2. Configure config.yaml

All hyperparameters live in the reranker section of config.yaml at the repo root:

  • reranker.architecture — model dimensions, attention heads, layers, dropout, temperature, alpha
  • reranker.training — batch size, learning rate, warmup, epochs, scheduler
  • reranker.data — paths to train/valid sequences, vocab, and optional candidate TSVs
  • reranker.early_stopping — patience, metric, mode
  • reranker.output — checkpoint paths, save frequency

3. Train

uv run python src/reranker/train.py

Training reads all config from config.yaml (no CLI arguments). Two checkpoint files are produced:

  • work/best_reranker.ckpt — Lightning checkpoint saved by the ModelCheckpoint callback whenever validation metric improves (or every every_n_train_steps steps if configured).
  • work/<checkpoint_name>.pt — plain inference checkpoint (no Lightning dependency) written unconditionally at the end of the training run, including on Ctrl+C interruption. This is the file used by src/predict.py.

4. Convert checkpoint (if needed)

If you only have a Lightning .ckpt and need an inference .pt:

uv run python scripts/ckpt_to_pt.py work/best_reranker.ckpt work/reranker.pt

Inference

uv run python src/predict.py --work_dir work --test_data example/input.txt --test_output pred.txt

Falls back to KenLM-only if no reranker checkpoint is found in work_dir. Use --kenlm-only to force KenLM-only mode. Use --alpha to override the KenLM blending weight at inference time.

Dataset Modes

RerankerDataset (random negatives): Built from raw tokenized sequences. Each example is a (context, target) pair. Negatives are sampled from unigram frequency distribution at collation time. Used when no precomputed candidate TSVs are configured.

PrecomputedRerankerDataset (KenLM hard negatives): Backed by a precomputed TSV from precompute_kenlm_candidates.py. Each row contains KenLM's top-K candidates and their scores. Supports two loading modes:

  • lazy_load_candidates: true — byte-offset indexing, low RAM usage for large TSVs
  • lazy_load_candidates: false — loads all rows into memory, faster __getitem__

How max_examples and Lazy Loading Work

Both dataset classes support a max_examples cap to limit dataset size without loading everything.

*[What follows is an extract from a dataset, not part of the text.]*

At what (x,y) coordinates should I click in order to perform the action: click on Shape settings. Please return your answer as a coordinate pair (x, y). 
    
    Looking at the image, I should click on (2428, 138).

RerankerDataset (random negatives)

Every (seq_idx, pos) pair in the loaded sequences is a potential example. With max_examples=None, the full flat index is materialized. With max_examples set, a memory-efficient cumsum/bisect approach is used:

  1. pos_counts: for each sequence, count valid positions (len(seq) - 1). This is just a list of small integers.
  2. cumsum: prefix sum over pos_counts via itertools.accumulate. Maps flat indices to sequences. E.g. pos_counts = [3, 5, 2]cumsum = [3, 8, 10], so flat indices 0-2 belong to seq 0, 3-7 to seq 1, 8-9 to seq 2.
  3. random.sample: picks max_examples distinct flat indices from range(total_positions) — Python handles range objects in O(k) memory, not O(N).
  4. bisect_right: converts each flat index back to (seq_idx, pos)bisect_right(cumsum, f) gives the sequence, and the remainder gives the position within that sequence (offset by +1 since positions start at 1).

This avoids materializing millions of (seq_idx, pos) tuples when you only need a subset.

PrecomputedRerankerDataset (KenLM hard negatives)

Two modes controlled by lazy:

lazy=True (byte-offset indexing):

  • __init__ does one binary-mode pass over the TSV, recording the byte offset of each valid row (~8 bytes per offset).
  • If max_examples is set, offsets are shuffled and truncated.
  • __getitem__ seeks to the byte offset and parses only that single row on demand.
  • Peak memory: proportional to num_rows × 8 bytes (offsets only), not the full parsed TSV.
  • Trade-off: each __getitem__ does a disk seek + readline, so throughput is lower than eager mode.

lazy=False (eager, in-memory):

  • __init__ parses all TSV rows into memory as (seq_idx, pos, cand_ids, kenlm_scores, label) tuples.
  • If max_examples is set, examples are shuffled and truncated.
  • __getitem__ is a simple list index lookup — no disk I/O.
  • Trade-off: higher RAM usage, but faster training throughput.

In both cases, __getitem__ looks up the original sequence via self.sequences[seq_idx] to extract the context window seq[max(0, pos - max_context_len) : pos].